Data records
- - - -

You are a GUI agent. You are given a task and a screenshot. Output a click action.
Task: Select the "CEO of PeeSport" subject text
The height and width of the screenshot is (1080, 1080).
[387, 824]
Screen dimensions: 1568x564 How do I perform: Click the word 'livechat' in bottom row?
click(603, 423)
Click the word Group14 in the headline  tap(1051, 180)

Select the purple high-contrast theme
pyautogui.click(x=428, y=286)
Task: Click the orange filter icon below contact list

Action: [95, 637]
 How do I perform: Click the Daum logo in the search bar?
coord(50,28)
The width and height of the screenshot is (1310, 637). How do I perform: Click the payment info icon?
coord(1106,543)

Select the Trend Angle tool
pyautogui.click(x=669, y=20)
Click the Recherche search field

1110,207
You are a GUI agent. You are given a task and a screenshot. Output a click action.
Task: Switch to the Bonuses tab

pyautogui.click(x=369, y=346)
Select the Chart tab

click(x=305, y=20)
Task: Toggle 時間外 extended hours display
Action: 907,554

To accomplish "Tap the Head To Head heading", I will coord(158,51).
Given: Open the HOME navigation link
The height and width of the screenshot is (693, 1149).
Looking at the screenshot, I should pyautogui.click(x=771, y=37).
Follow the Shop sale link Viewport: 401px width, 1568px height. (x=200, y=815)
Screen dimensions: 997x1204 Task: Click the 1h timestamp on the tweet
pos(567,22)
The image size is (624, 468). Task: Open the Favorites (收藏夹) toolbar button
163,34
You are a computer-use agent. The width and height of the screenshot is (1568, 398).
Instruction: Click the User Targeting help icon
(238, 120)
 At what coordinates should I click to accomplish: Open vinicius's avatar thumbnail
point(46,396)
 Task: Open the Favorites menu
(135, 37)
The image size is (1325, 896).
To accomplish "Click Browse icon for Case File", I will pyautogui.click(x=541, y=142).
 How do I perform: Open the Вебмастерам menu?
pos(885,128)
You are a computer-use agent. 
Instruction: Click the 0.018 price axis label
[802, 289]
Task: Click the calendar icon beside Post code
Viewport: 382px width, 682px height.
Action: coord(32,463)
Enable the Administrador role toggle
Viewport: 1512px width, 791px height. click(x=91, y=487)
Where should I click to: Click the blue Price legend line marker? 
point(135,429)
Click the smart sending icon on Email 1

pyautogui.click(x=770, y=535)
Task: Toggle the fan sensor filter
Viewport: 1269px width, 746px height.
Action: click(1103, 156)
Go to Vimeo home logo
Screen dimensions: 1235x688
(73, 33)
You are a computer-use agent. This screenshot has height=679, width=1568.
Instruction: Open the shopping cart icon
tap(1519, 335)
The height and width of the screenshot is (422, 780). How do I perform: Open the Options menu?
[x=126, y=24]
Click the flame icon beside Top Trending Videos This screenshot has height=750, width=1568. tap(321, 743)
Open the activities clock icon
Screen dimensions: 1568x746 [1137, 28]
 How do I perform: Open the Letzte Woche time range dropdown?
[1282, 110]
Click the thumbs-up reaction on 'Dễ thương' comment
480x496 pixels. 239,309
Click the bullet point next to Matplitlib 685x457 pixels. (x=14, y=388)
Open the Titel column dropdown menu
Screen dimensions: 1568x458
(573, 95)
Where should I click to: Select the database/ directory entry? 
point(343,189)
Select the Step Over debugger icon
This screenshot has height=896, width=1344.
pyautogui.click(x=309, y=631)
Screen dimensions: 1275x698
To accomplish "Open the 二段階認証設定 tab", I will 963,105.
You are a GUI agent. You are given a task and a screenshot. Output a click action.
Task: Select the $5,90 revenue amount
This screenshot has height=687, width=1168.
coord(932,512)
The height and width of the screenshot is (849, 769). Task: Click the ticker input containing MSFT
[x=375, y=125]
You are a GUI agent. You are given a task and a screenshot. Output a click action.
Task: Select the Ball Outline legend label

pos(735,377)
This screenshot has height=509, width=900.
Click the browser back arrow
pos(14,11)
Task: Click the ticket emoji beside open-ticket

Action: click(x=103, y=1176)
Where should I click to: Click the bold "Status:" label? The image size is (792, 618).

- - - -

§ **Task brief**:
Which lines of the data contain the string "will"? Copy each one.

§ **Solution to the exercise**:
To accomplish "Tap the Head To Head heading", I will coord(158,51).
To accomplish "Click Browse icon for Case File", I will pyautogui.click(x=541, y=142).
To accomplish "Open the 二段階認証設定 tab", I will 963,105.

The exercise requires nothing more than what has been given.